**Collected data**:
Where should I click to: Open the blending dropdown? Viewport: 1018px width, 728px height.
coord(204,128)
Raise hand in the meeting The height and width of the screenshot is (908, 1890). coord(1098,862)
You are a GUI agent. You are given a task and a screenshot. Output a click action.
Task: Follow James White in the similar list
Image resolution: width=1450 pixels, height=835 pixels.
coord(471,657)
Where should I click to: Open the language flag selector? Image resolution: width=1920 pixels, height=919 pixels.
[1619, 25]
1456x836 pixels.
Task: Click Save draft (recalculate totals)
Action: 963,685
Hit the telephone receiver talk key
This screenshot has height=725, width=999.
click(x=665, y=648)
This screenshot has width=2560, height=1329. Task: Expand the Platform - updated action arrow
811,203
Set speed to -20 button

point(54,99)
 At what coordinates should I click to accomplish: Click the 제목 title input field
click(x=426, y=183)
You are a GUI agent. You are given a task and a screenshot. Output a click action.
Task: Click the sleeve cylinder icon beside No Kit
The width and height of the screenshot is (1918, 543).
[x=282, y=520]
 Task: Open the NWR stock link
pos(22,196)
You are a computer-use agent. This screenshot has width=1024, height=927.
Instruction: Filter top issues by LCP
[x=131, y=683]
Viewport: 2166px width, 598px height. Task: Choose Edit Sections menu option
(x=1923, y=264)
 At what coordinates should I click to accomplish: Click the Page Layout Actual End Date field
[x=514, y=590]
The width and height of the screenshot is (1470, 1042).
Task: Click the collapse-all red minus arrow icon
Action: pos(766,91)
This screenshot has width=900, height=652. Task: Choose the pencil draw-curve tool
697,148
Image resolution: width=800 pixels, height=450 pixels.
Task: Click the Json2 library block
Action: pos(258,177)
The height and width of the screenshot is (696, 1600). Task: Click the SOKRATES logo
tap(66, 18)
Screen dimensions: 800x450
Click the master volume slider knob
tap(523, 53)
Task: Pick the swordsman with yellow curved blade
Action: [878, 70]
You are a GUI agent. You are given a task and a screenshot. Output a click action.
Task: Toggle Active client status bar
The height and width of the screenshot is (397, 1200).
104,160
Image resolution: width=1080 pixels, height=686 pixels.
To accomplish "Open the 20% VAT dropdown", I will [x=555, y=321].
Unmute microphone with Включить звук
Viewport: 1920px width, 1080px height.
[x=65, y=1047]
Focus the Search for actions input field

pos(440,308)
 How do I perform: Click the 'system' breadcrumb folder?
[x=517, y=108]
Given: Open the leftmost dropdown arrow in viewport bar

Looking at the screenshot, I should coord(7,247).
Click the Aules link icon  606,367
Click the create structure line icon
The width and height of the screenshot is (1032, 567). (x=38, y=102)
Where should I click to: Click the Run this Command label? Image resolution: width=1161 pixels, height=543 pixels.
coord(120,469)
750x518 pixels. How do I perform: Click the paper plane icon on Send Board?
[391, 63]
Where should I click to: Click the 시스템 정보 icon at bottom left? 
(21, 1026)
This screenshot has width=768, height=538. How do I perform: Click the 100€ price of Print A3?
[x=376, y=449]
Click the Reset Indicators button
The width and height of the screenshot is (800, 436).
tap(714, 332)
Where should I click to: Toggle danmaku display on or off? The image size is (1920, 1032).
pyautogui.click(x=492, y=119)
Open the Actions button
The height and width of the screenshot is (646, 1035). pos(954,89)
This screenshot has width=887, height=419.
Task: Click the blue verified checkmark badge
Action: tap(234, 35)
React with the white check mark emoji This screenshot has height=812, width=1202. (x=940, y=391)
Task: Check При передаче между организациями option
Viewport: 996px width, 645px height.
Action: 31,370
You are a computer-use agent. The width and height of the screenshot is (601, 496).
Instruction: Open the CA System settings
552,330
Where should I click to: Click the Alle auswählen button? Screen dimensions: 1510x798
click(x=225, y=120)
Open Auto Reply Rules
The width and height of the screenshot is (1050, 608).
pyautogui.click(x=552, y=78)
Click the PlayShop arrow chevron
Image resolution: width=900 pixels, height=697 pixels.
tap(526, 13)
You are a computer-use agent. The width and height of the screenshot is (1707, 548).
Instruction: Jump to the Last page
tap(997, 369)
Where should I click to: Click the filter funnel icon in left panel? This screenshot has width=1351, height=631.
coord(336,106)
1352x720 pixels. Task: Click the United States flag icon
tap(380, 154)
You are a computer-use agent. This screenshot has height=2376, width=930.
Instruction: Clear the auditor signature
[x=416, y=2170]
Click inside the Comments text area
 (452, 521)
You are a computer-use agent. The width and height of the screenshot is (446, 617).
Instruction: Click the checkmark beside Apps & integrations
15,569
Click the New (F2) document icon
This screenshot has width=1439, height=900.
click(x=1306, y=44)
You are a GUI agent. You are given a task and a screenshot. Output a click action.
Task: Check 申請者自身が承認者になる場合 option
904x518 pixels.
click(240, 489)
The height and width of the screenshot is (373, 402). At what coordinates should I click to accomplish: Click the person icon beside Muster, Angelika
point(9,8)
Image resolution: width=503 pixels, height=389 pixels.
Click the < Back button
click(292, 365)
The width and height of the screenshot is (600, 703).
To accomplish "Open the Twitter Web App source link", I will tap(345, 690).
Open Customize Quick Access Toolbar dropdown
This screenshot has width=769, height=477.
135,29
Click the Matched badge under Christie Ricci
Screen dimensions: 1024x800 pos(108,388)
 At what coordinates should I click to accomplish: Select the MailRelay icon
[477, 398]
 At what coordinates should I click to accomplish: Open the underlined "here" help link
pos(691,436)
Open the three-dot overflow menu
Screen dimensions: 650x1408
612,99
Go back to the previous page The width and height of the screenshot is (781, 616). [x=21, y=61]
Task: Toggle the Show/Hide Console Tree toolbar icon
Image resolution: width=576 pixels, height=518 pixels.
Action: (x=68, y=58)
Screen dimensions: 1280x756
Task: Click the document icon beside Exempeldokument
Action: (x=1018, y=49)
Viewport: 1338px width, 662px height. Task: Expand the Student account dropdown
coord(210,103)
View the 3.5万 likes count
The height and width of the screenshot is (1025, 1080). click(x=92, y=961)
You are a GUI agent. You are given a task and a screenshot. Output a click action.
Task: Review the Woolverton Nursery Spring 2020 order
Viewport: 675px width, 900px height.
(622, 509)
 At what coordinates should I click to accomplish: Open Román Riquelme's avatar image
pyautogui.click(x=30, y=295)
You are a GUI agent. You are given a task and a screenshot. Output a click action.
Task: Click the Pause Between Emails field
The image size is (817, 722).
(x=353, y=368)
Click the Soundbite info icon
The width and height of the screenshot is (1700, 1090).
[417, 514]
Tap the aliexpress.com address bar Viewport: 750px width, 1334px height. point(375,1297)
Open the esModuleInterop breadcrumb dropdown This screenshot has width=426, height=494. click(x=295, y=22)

**REQUIRED ACTION**: Using the data above, return every line that contains the string "computer".

**SOLUTION TO THIS EXERCISE**:
You are a computer-use agent. This screenshot has width=1024, height=927.
You are a computer-use agent. The width and height of the screenshot is (601, 496).
You are a computer-use agent. The width and height of the screenshot is (1707, 548).
You are a computer-use agent. This screenshot has height=2376, width=930.
You are a computer-use agent. The width and height of the screenshot is (446, 617).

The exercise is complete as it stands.